Tolerance may be the wrong way to go—how the workplace becomes more inclusive
Working with equality between men and women and tolerance in the workplace may, in fact, risk excluding people. To instead explicitly work with inclusion and a norm-critical perspective does more for more people. “If we work norm-critically, we tackle a host of different power structures,” says Frida Ohlsson Sandahl, who addresses the subject in a chapter of Human Resource Management: A Nordic Perspective.
Frida Ohlsson Sandahl, author of the chapter “Heteronorms, LGBTQ, and Queer at the Workplace,” problematises the word tolerance. To tolerate comes from the Latin tolerare, that is, to have forbearance with, to allow, to endure.
“I don’t think anyone wants to be ‘tolerated.’ Because then there is also a group that has the power to tolerate others.”
Contrary to its intention, the work of tolerance can reinforce who is “us” and who is “them.” Who are the ones we tolerate? She believes that many in the workplace already think that everyone who works together is included in “us;” it can feel so obvious that people don’t think it needs to be expressed.
“You can be a wise person with good values, but it is not visible on the outside,” Sandahl says.
Here managers and those in HR play an important role in making inclusion visible in the workplace, both in speech and writing.
“There are ways to formulate it that show that one is open without singling anyone out. Everyone must work at it.”

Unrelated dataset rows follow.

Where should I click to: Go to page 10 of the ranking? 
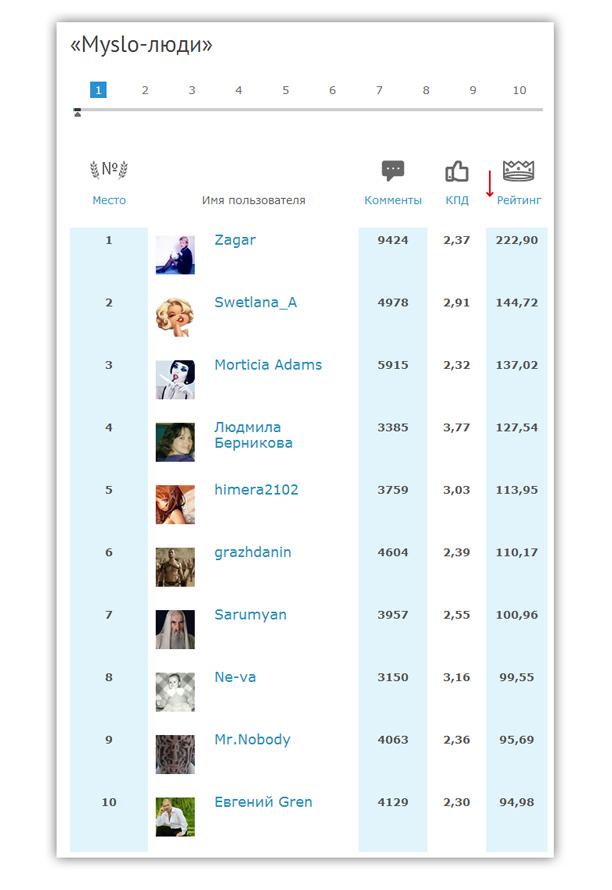tap(519, 90)
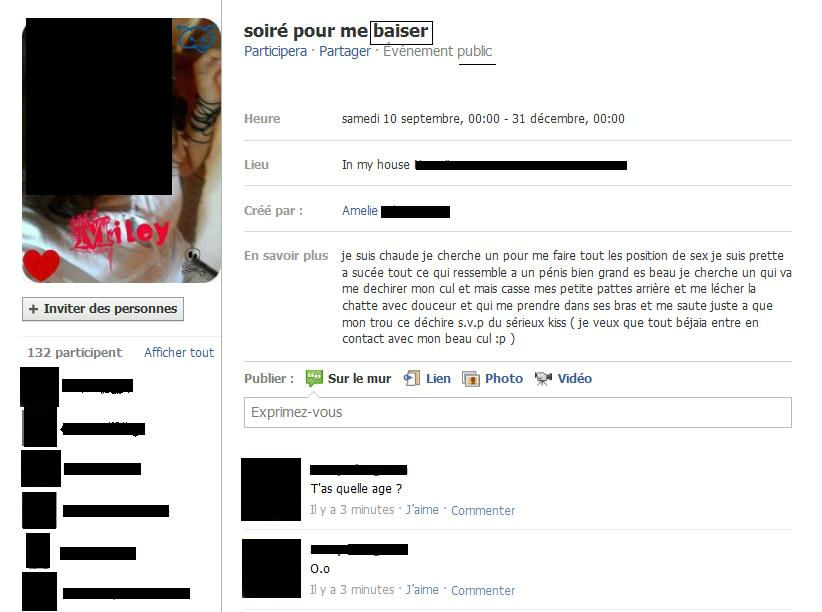Select the Sur le mur speech bubble icon

point(314,378)
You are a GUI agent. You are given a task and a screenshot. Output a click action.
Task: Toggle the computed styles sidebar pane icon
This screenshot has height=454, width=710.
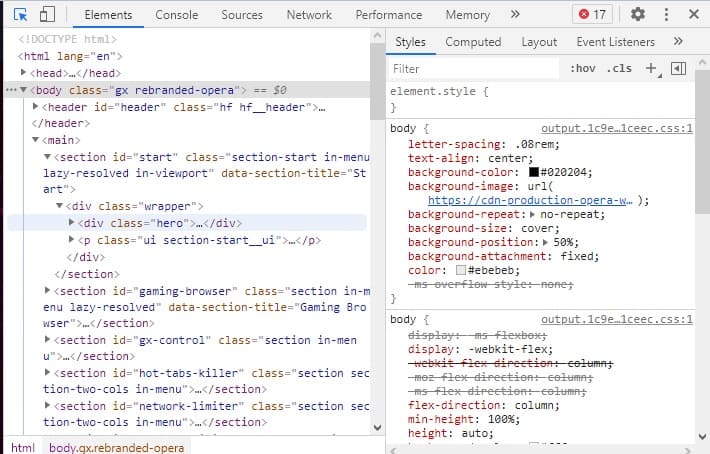coord(678,69)
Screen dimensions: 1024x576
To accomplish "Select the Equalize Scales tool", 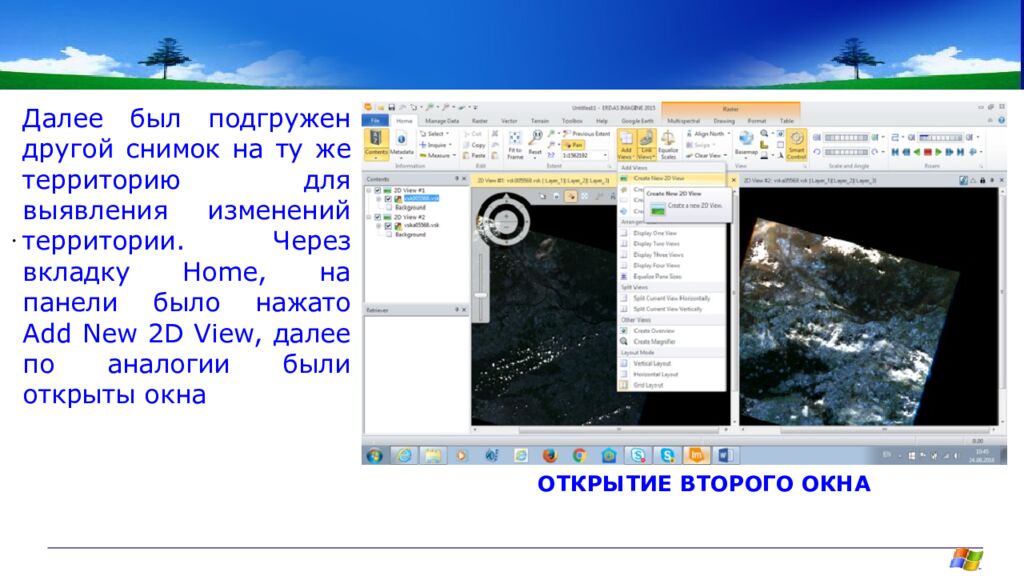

Must? Yes, maybe everyone won’t become experts on HBTQ issues, for example, but you really do need to be a little up-to-date, she argues.
“There are a lot of things happening in different areas, and we are now in a phase when a great deal is happening on the issue of gender identity.”
Fear of saying the wrong thing leads to silence
Some people think that the subject is difficult and are afraid of saying the wrong thing or of making someone upset.
“I understand that fear. But keep in mind that the fear comes from a good place,” she says, explaining that there are those who are never afraid of how they express themselves or if they risk hurting or excluding someone by how they speak.
She recommends actually asking. Which pronoun do you want me to use? Is it ok if I ask you about this, or would you rather we left it alone?
“I think it’s important to first ask if it’s ok to ask. Transgender people, in particular, often find themselves in the position of having to act as educators, whether they want to or not.”
Many who do not fit the cis-hetero norm—that is, they are not heterosexual, and/or their biological gender does not conform to their legal, social or perceived gender—hide this at the workplace. This takes a lot of power and energy, and they run the risk of, among other things, getting sick and suffering. In other words, it is something that very much concerns the employer.
“A workplace wants employees to have personal lives that enable them to be good workers.”
However, Sandahl does not mean that everyone should “come out”—that everyone should be open with their sexuality or their gender identity.
“No employee should have to tell everything about his or her life at the workplace. That is not the goal. The goal is for no one to have to feel bad because of offensive speech and put a lot of energy into hiding something.”
Norm-critical work increases productivity
The culture at the workplace must be such that it feels ok to be open for anyone who wants to be. Through her work, Sandahl meets people who firmly claim that there are no HBTQ people at their workplace. Then one must ask, she argues, why HBTQ people have not wanted to keep working there, or why they don’t feel comfortable being open with their sexual orientation or gender identity at that particular workplace.
Active work on the gender equality of men and women obscures those who are neither man nor woman. However, this is not to say that we should not strive for gender equality.
“I absolutely think we should work for gender equality, but I think it should be as inclusive as possible.”
Something such as working for equality between genders, instead of between men and women, makes a big difference in whether everyone feels included or not. And through norm-critical and inclusive work, the patchwork that can arise in policy documents and guidelines as new excluded groups come into focus is eliminated. If “us” automatically applies to everyone, no one in the workplace needs to feel tolerated.
Frida Ohlsson Sandahl:
Frida Ohlsson Sandahl is a sociologist who works as a lecturer and author focusing on issues related to norm-criticism, HBTQ and gender equality. She has collaborated on several books and will soon come out with a new manual on discrimination law for managers. She works with municipalities, study associations, private companies and the Church of Sweden, among others.
In 2013, Frida was one of the founders of Jönköping Qom Ut, the first pride festival in Jönköping County.